▸ Recorded data
• • • • • • •

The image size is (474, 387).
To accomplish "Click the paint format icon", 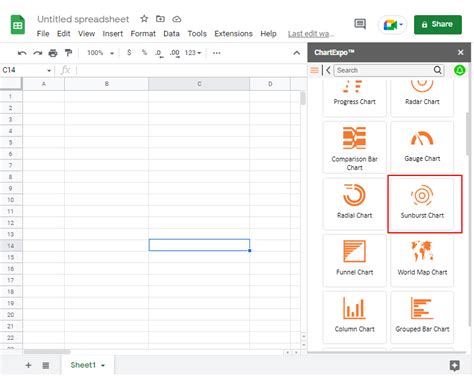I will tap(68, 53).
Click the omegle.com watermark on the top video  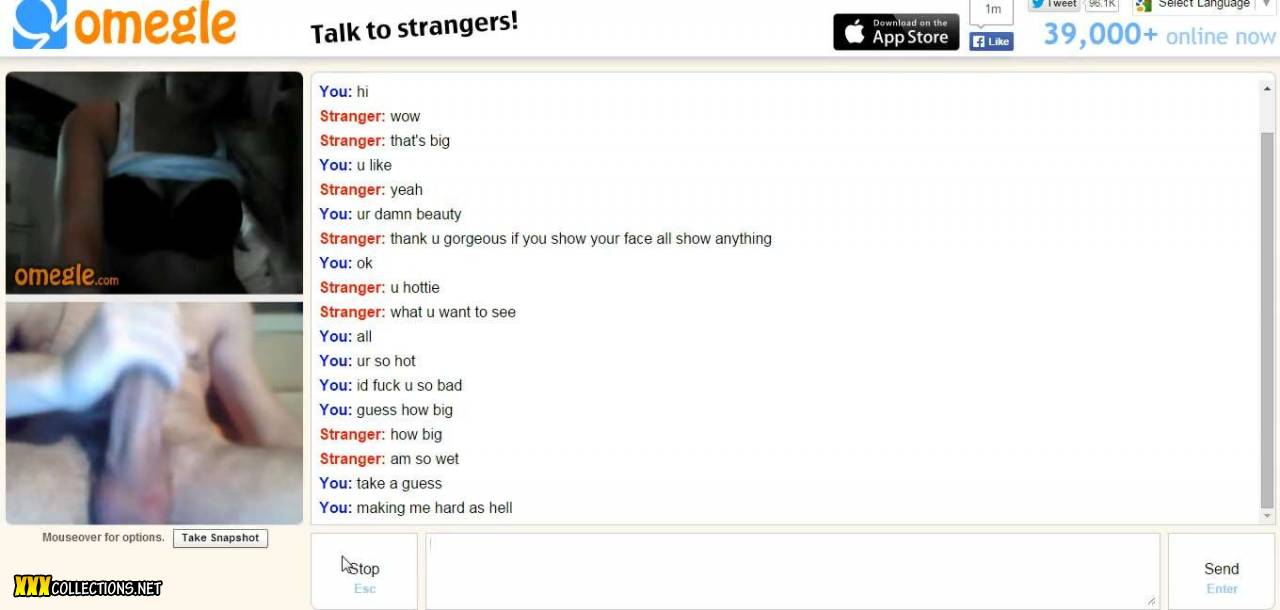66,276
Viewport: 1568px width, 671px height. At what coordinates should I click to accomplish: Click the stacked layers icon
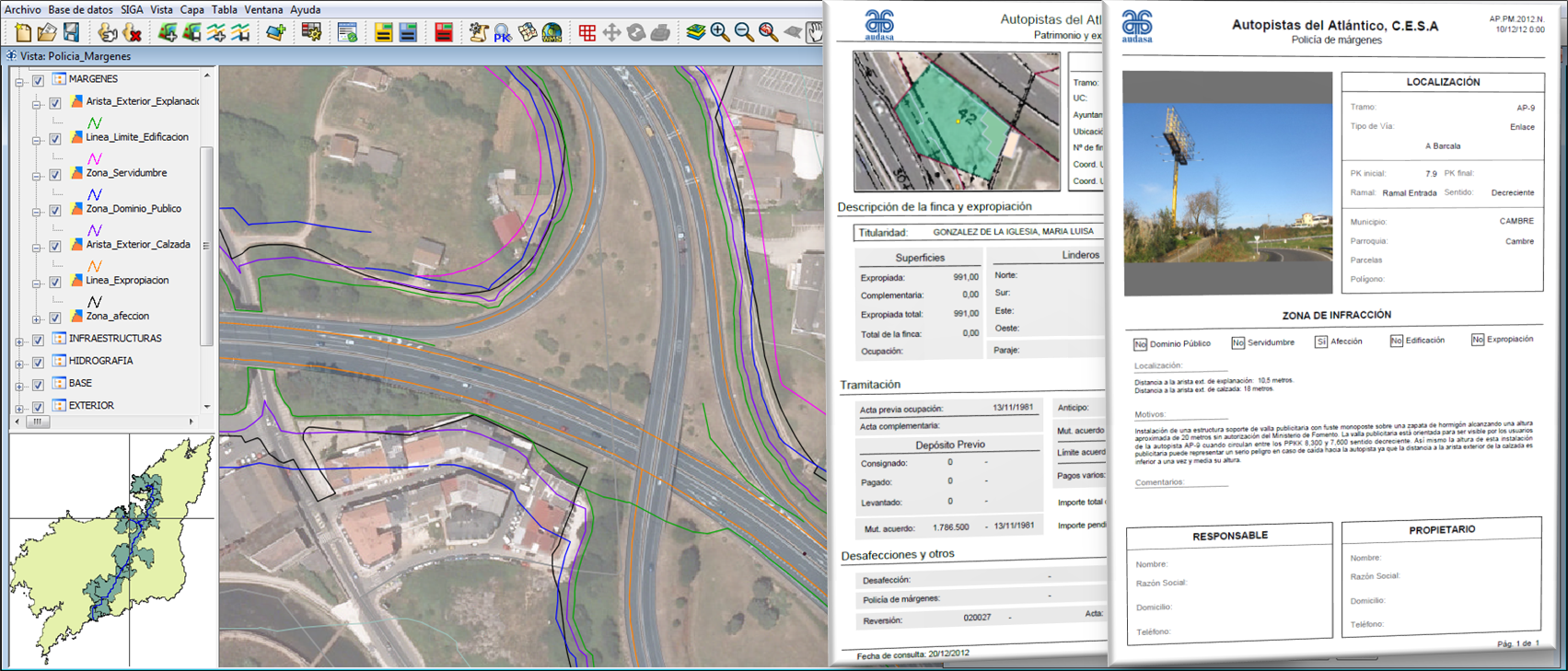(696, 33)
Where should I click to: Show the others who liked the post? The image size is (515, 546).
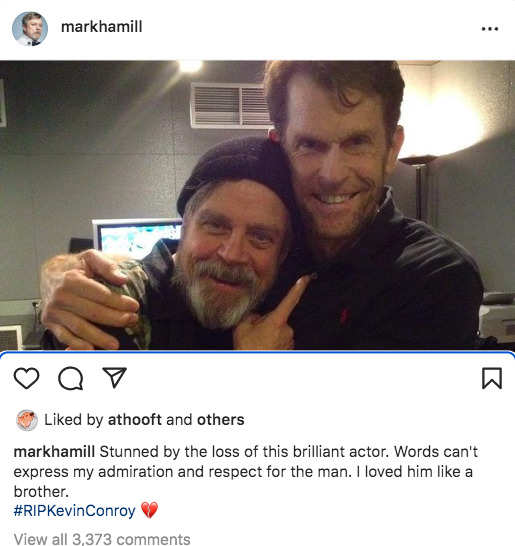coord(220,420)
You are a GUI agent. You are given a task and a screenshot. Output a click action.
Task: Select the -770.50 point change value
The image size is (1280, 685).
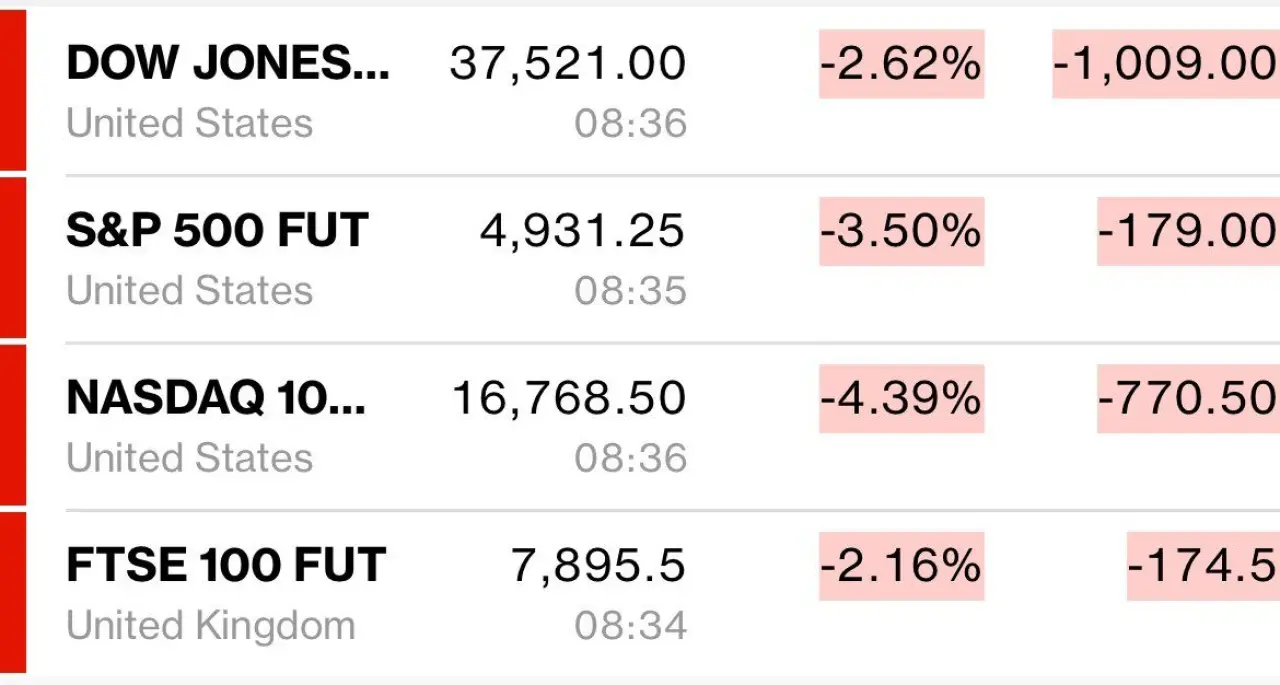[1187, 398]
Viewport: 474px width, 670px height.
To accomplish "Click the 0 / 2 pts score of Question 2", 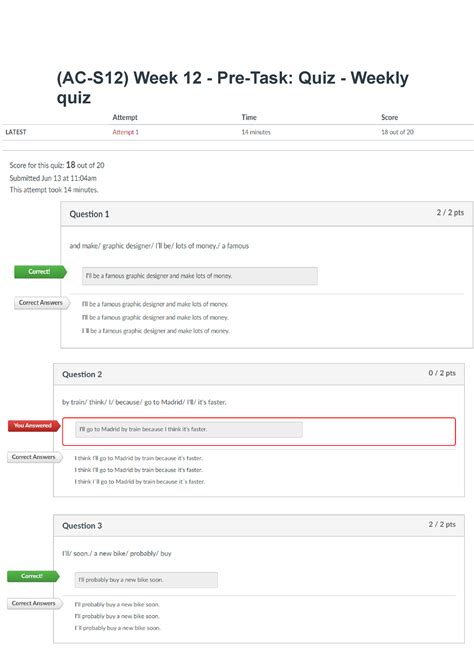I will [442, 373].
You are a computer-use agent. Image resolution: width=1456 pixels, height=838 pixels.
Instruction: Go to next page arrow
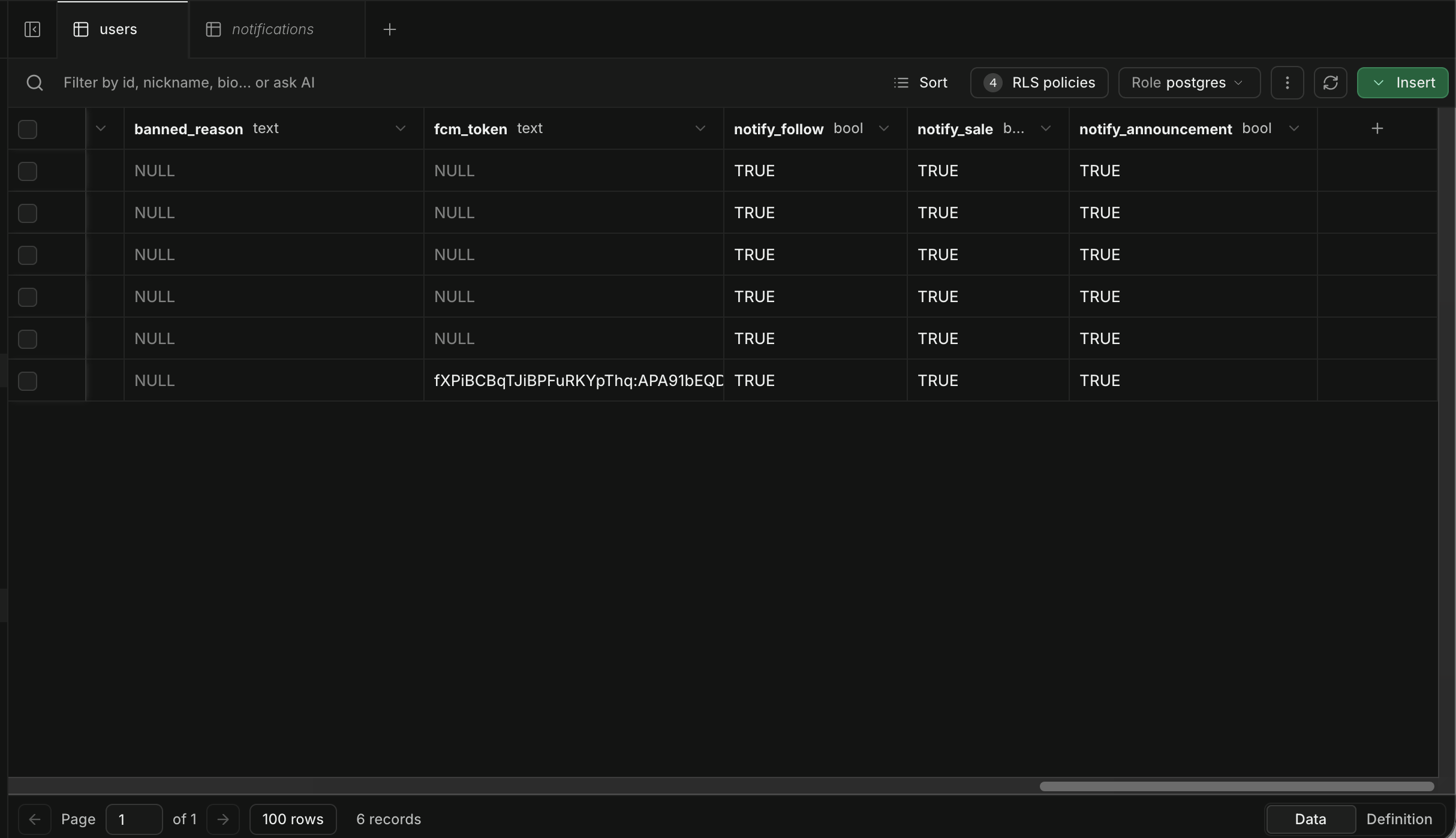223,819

• • • • • • •

▸ What you are asked to do
Using the records above, report each line that contains the word "agent" by copying it.

▸ Solution for this problem
You are a GUI agent. You are given a task and a screenshot. Output a click action.
You are a computer-use agent. Image resolution: width=1456 pixels, height=838 pixels.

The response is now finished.